**Input data:**

● ● ● ● ● ● ●

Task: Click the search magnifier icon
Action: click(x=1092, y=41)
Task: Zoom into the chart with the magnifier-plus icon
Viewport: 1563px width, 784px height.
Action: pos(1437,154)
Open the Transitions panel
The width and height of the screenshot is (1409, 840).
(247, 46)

● ● ● ● ● ● ●

**Your instructions:**
Using the listing above, print the line containing "Task: Zoom into" and every line after it exactly, up to and including the last.

**Reply to the task:**
Task: Zoom into the chart with the magnifier-plus icon
Viewport: 1563px width, 784px height.
Action: pos(1437,154)
Open the Transitions panel
The width and height of the screenshot is (1409, 840).
(247, 46)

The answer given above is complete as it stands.